[Task item]
Exact transcription begins at the first line of the material below and ends with the line holding "You are a computer-use agent. The width"; pictures are skipped.

[Supplied entries]

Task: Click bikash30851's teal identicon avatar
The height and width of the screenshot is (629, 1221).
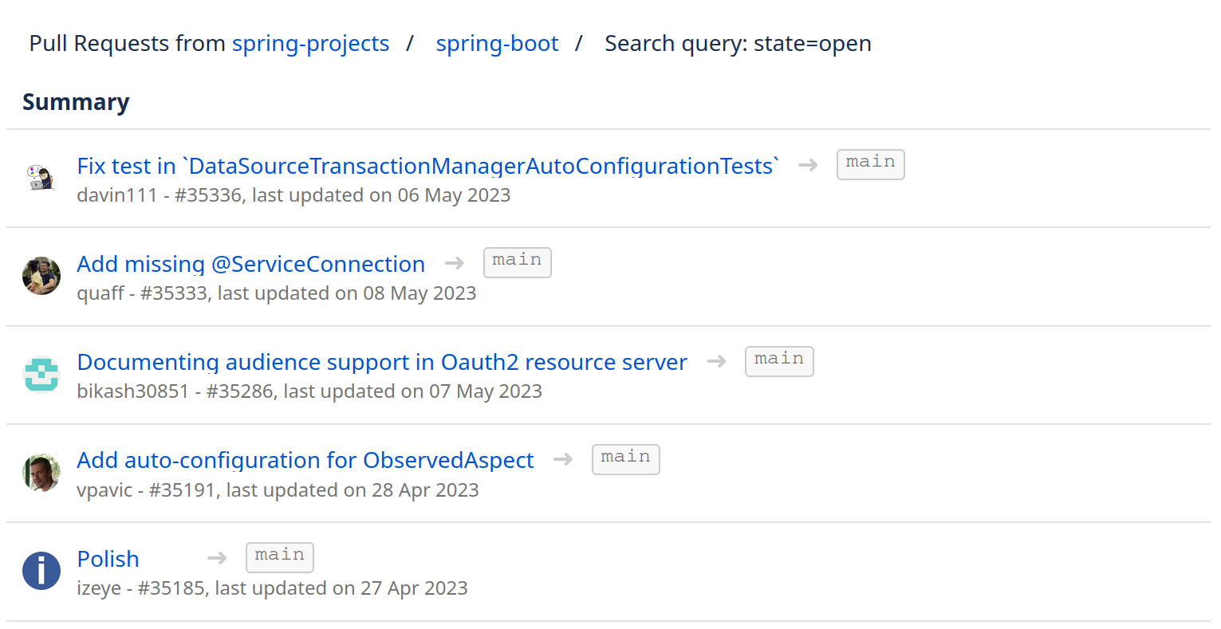Action: coord(41,375)
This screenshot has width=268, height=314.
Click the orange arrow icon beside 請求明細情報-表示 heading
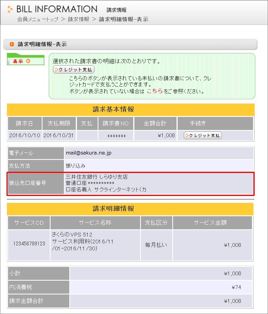coord(12,44)
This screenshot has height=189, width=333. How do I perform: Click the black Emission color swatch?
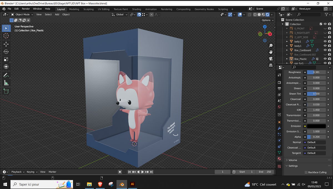[316, 126]
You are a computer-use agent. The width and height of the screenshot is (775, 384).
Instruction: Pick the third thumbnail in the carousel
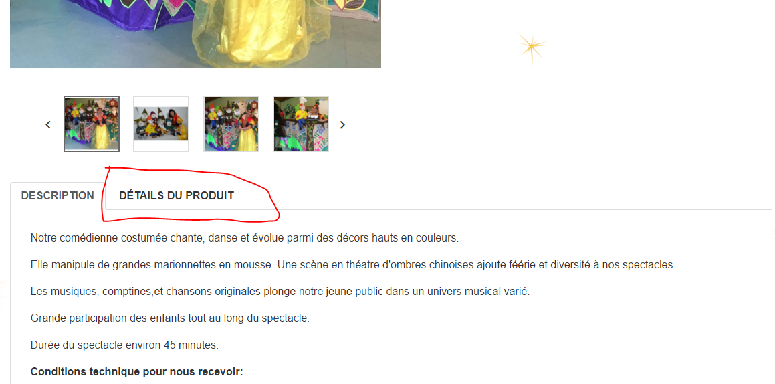pos(231,124)
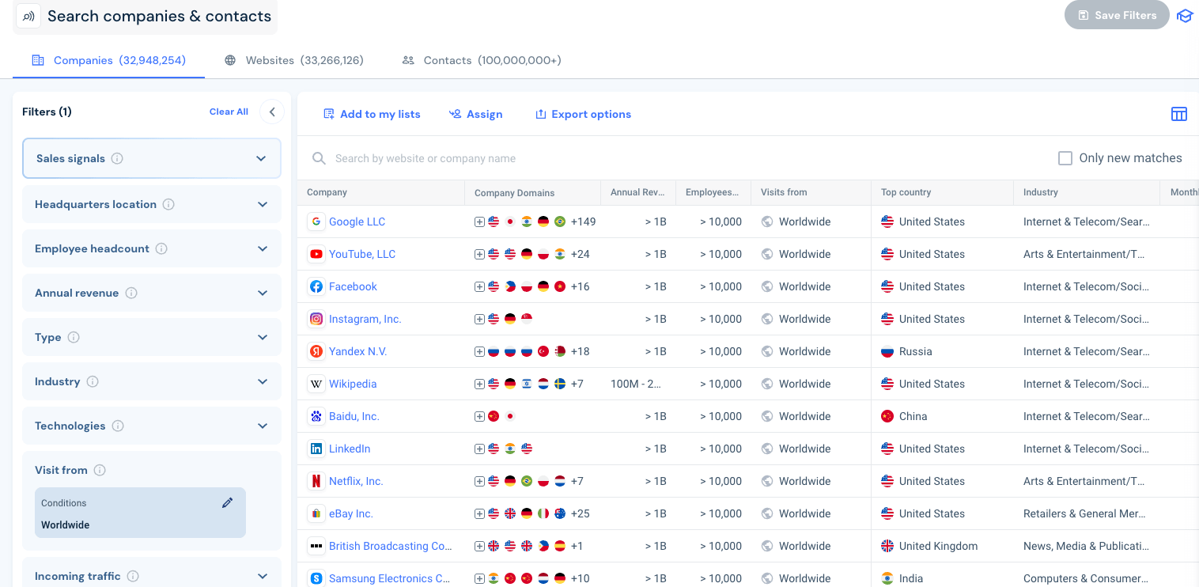This screenshot has width=1199, height=587.
Task: Collapse filters panel with left chevron
Action: (x=272, y=112)
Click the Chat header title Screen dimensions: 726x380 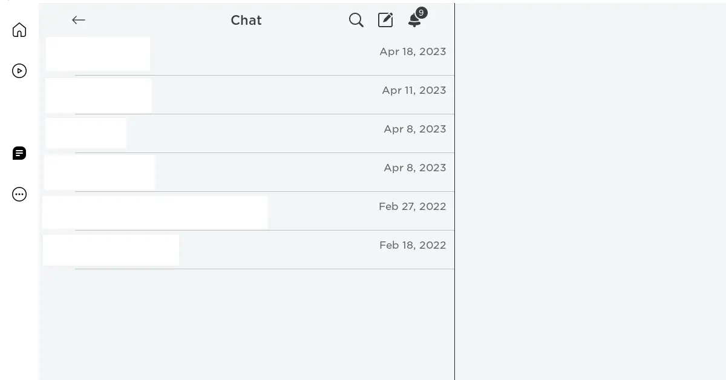coord(246,20)
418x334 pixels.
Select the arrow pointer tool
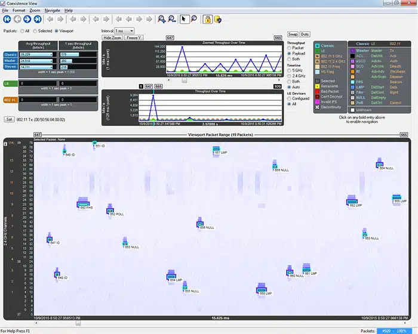click(184, 19)
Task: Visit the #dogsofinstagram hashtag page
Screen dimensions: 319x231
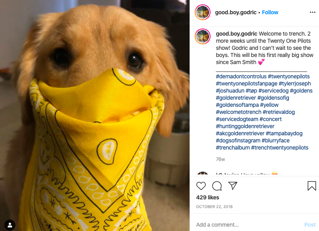Action: [238, 140]
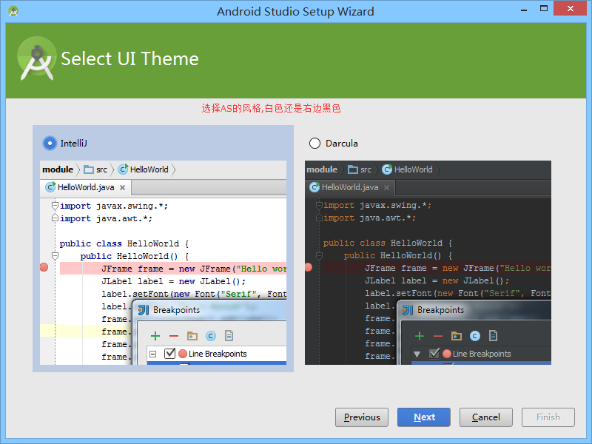Select the IntelliJ theme radio button
592x444 pixels.
[49, 143]
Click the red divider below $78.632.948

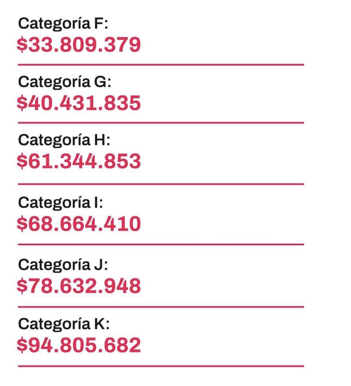pyautogui.click(x=161, y=307)
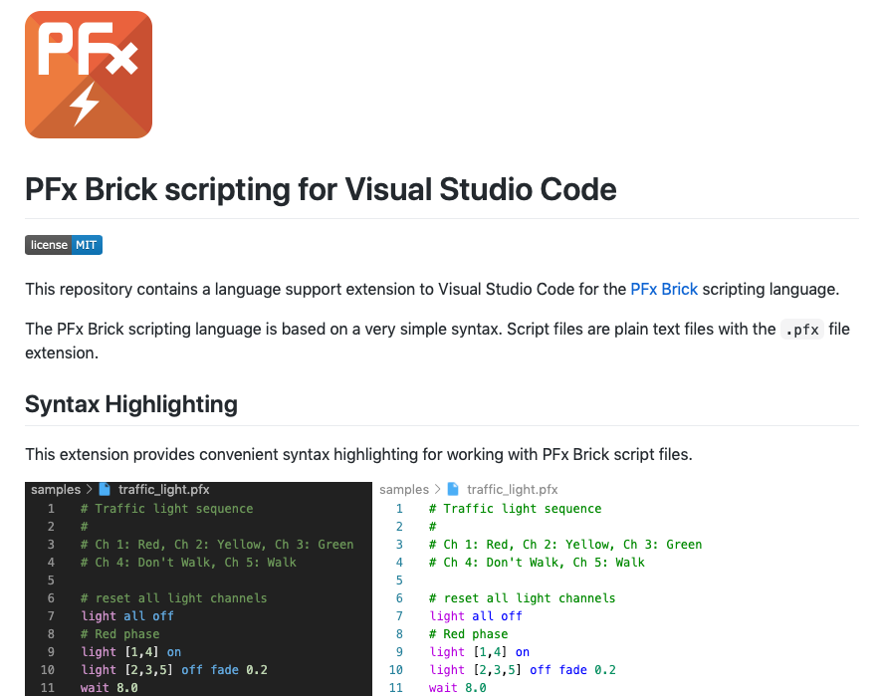Click the license MIT badge
This screenshot has height=696, width=881.
coord(64,245)
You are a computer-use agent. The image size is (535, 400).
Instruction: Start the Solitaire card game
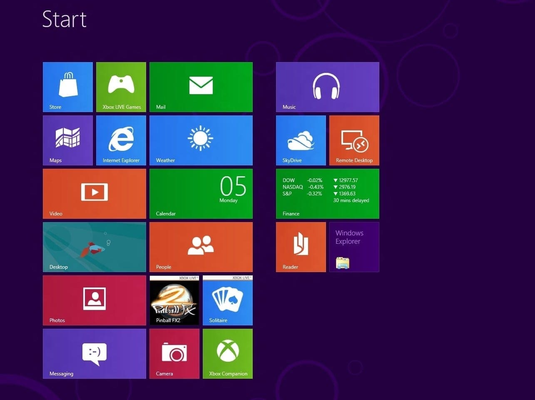(227, 300)
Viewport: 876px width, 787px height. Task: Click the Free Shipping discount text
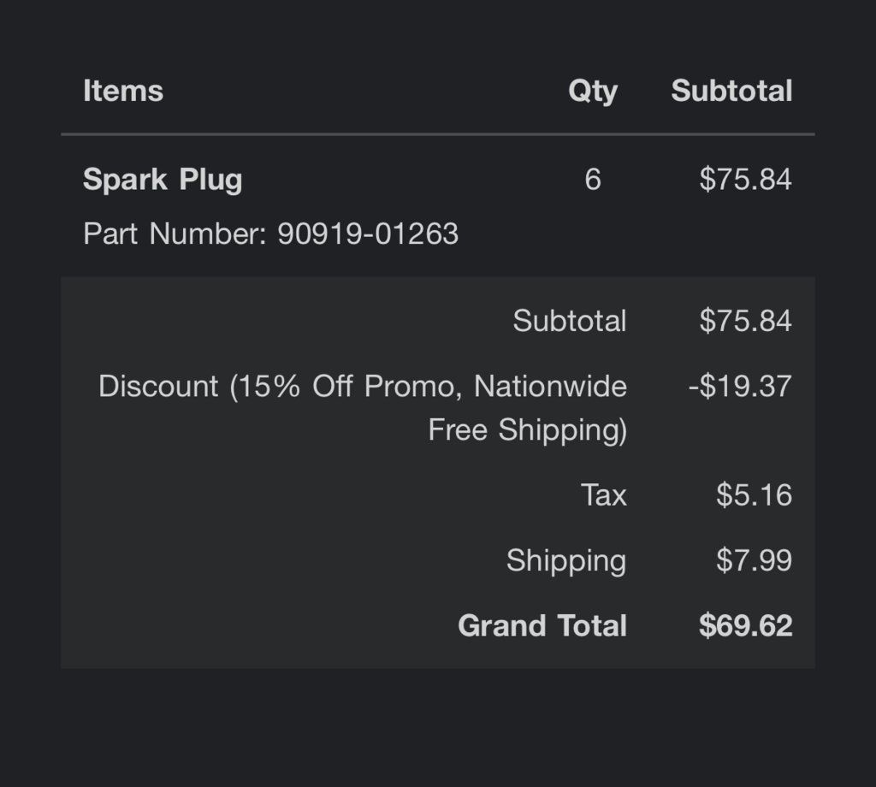point(527,430)
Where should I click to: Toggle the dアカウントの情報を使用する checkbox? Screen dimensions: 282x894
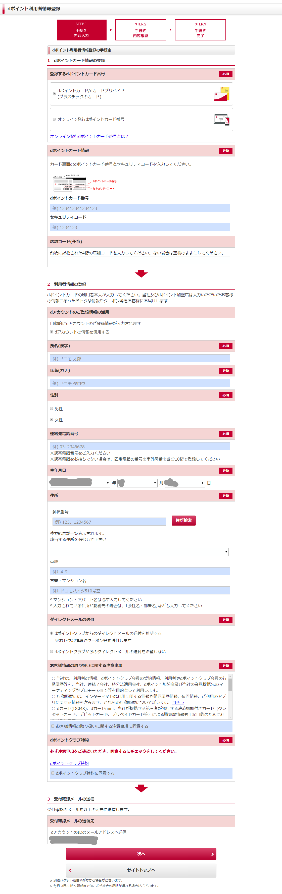(x=52, y=332)
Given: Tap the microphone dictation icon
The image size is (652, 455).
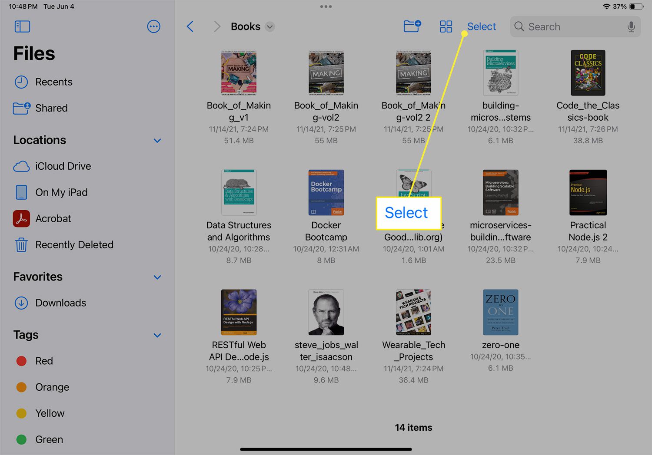Looking at the screenshot, I should tap(631, 27).
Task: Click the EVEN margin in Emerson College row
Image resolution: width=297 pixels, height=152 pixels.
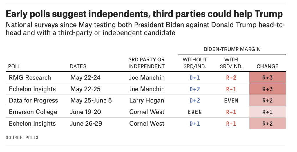Action: point(195,112)
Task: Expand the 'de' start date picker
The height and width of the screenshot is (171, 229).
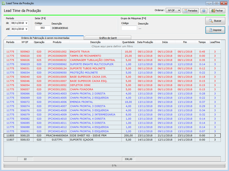Action: (x=26, y=23)
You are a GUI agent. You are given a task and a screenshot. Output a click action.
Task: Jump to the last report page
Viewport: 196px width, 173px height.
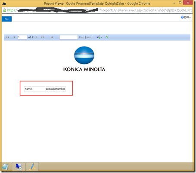42,37
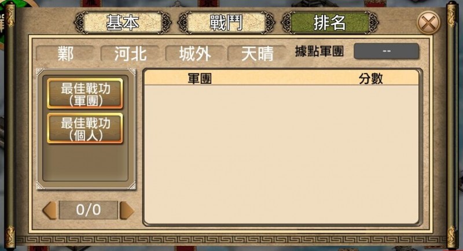Sort by the 軍團 column header
This screenshot has height=251, width=463.
200,79
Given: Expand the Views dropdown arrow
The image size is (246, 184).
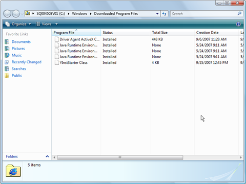Looking at the screenshot, I should [56, 24].
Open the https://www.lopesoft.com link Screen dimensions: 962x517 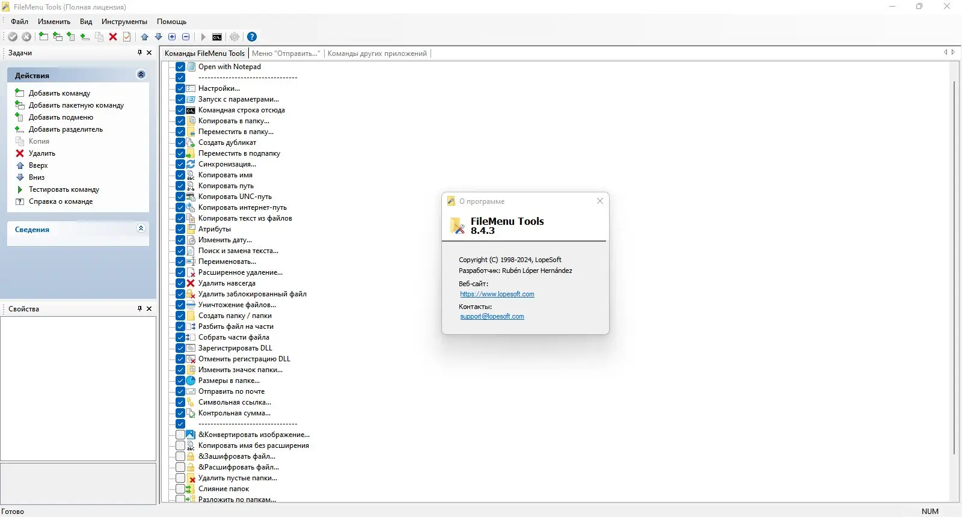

[Exercise response]
Task: Click bikash30851's teal identicon avatar
The height and width of the screenshot is (629, 1221).
Action: coord(41,375)
This screenshot has width=268, height=314.
Click the orange arrow icon beside 請求明細情報-表示 heading
coord(12,44)
This screenshot has height=189, width=333. How do I perform: Click the black Emission color swatch?
[316, 126]
You are a computer-use agent. The width and height of the screenshot is (775, 384).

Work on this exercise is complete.